ATLANTA, Jan. 16 – U.S. Sen. Bernie Sanders (I-Vt.) joined civil rights leaders at Ebenezer Baptist Church to mark Monday’s Martin Luther King Jr. Day celebration.
Sanders said King saw not only the need to end racism and segregation in the United States but to fight to create an economy that works for all Americans.
“Today we are not just celebrating the life and work of a great African-American civil rights leader, a man who led the effort to end segregation and racism, a man who was jailed time and time again and who was maligned over and over again,” Sanders said during remarks on the day after what would have been King’s 88th birthday and on the 31st anniversary of the federal holiday in his honor.
He admired King’s “unbelievable courage” to build on his civil rights legacy and fight for oppressed people of all races and to confront national leaders over the Vietnam War.
“Let us not forget for a moment where Dr. King was when he was assassinated. He was standing up with exploited workers in Memphis, Tennessee,” Sanders said. “Let us also not forget that what Dr. King was working on in the last years of his life was a poor peoples’ march.”

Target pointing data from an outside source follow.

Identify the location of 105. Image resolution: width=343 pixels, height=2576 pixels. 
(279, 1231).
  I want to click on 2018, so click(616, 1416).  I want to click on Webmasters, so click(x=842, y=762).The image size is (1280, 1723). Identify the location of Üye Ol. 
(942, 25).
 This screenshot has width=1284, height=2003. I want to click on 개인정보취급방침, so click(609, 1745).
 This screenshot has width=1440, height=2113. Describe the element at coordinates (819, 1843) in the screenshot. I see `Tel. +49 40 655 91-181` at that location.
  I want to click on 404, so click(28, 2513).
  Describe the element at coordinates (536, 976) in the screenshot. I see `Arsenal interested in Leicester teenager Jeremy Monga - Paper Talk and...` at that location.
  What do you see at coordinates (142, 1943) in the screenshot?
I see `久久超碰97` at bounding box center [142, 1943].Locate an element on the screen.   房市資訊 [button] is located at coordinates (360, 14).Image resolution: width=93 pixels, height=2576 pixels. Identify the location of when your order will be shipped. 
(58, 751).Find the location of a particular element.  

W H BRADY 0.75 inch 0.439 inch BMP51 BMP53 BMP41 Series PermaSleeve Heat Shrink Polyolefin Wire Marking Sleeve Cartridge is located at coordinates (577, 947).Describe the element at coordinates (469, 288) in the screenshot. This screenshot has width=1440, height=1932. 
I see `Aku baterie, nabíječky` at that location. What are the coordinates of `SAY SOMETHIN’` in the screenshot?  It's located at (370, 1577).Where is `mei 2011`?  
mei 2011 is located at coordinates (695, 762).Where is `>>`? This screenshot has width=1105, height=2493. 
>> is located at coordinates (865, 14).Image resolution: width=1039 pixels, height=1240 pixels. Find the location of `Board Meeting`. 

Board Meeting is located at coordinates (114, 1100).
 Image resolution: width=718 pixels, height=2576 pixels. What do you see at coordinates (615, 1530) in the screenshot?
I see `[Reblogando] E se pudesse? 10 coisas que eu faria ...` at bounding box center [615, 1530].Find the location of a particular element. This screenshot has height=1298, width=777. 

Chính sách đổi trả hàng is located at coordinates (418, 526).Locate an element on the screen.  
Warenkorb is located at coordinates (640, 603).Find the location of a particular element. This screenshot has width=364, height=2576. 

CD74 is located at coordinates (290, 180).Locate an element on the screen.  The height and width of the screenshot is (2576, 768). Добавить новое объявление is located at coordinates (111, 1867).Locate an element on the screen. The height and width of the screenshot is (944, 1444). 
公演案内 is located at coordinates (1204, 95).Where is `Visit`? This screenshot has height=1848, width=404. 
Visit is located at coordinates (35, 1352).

Sanders also said King has a message for America today.
“If we are going to be honest in our support for Dr. King, it is necessary for us to bring his sprit and his courage into the year 2017,” the senator said.
Voter suppression efforts by states must be confronted, Sanders said. “And King’s message on poverty and peace and national priorities also resonates today in a nation with one of the highest rates of childhood poverty of any major nation on earth, the only major country that does not provide health care as a right for all people and the nation with more people in prisons than any other country in the world.”
“The great strength of Dr. King,” Sanders concluded, “was that he understood that real change never takes place from the top on down but takes place when millions of people stand up and fight for justice.”
Sanders was invited to participate in the annual tribute by the Rev. Bernice King, the civil rights leader’s youngest daughter.